El uso inadecuado de las redes sociales y de los servicios de mensajería instantánea ha favorecido la aparición de patologías como la apnea del WhatsApp —la ansiedad por consultar mensajes de manera compulsiva— o la depresión de Facebook —la necesidad de visualizar perfiles de otros usuarios para reducir la tristeza—, según refleja un estudio que ha realizado la consultora de comunicación española Torres y Carrera y la compañía Evidentia Marketing.
Por su parte, el especialista en Neurofisiología y Trastornos del Sueño del Hospital Vithas Medinar Internacional de Alicante (Comunidad Valenciana, España), Javier Brualla, asegura que la utilización de dispositivos móviles y redes sociales por las noches retrasa el comienzo del sueño y provoca que el descanso sea menos profundo y reparador. Asimismo, Brualla señala que los jóvenes que emplean más tiempo en las redes sociales tienen el doble de probabilidades de sufrir trastornos del sueño que quienes no las usan con mucha frecuencia, informa el portal La Información.

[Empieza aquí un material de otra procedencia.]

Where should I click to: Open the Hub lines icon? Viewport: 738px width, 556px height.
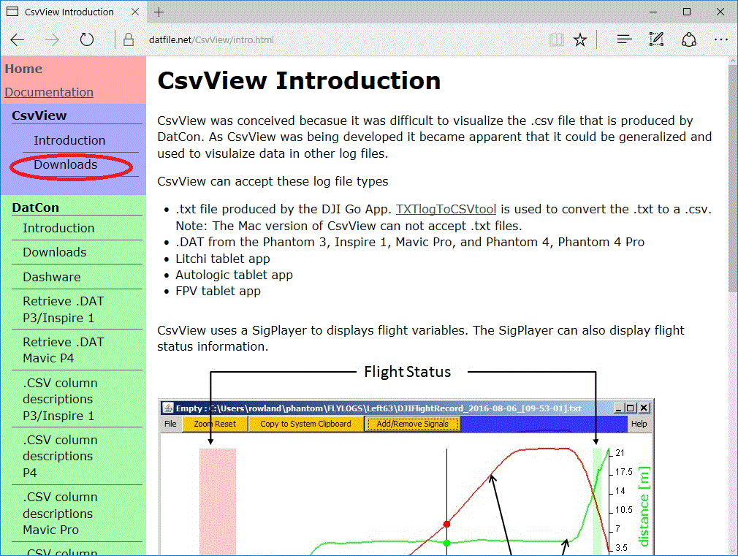coord(624,39)
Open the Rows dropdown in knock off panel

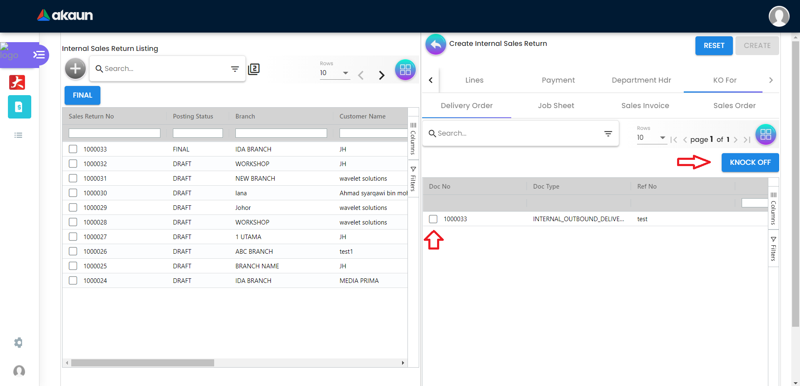651,138
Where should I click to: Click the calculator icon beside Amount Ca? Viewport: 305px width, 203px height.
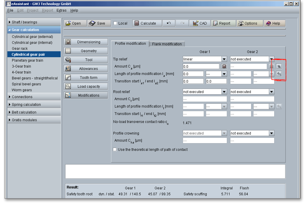224,66
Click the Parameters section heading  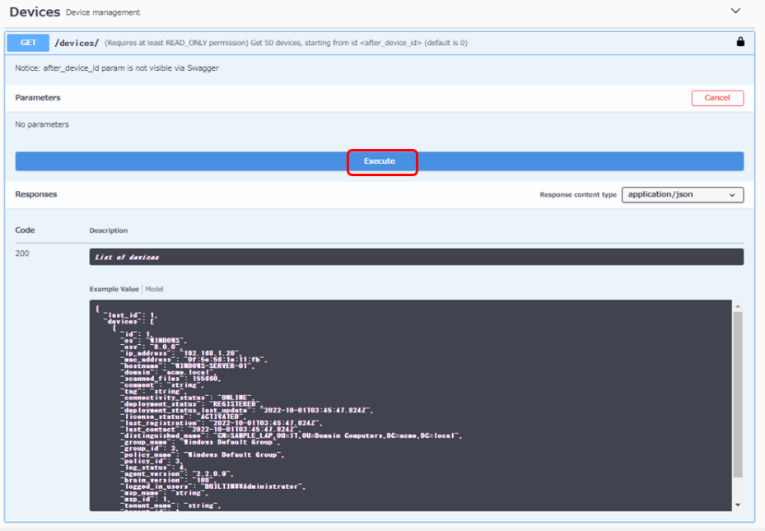38,98
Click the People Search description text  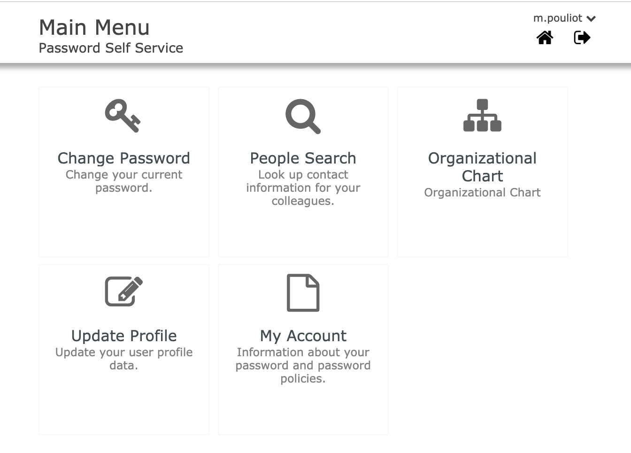click(x=303, y=187)
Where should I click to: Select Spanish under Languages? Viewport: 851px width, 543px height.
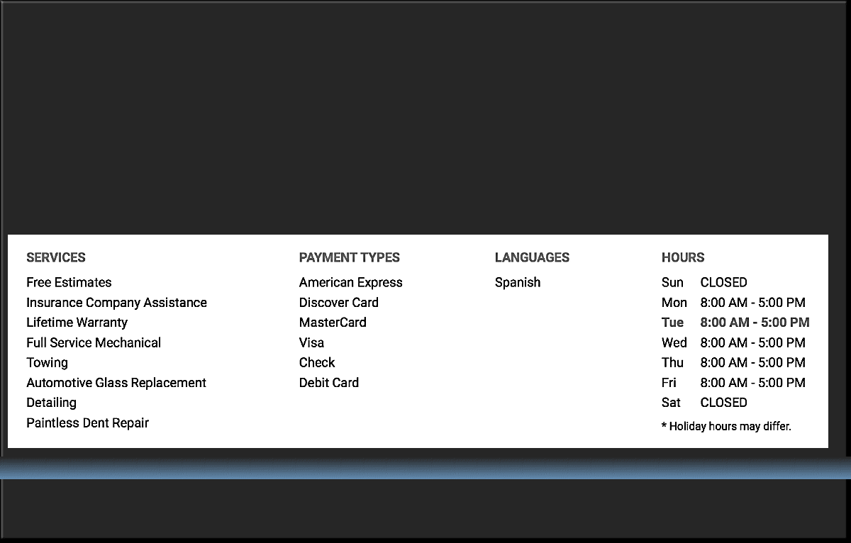click(517, 282)
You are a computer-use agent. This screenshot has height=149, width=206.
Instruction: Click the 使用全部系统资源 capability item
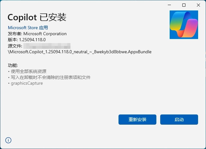28,71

En este sentido, los perfiles de Facebook pueden provocar que los jóvenes se sientan peor si consideran que no están a la altura de las imágenes con personas supuestamente felices o los mensajes actualizados que publican sus contactos. Además, una percepción inadecuada de esta plataforma puede promover una competitividad por mostrar quién profesa una vida mejor conforme a un determinado prestigio social.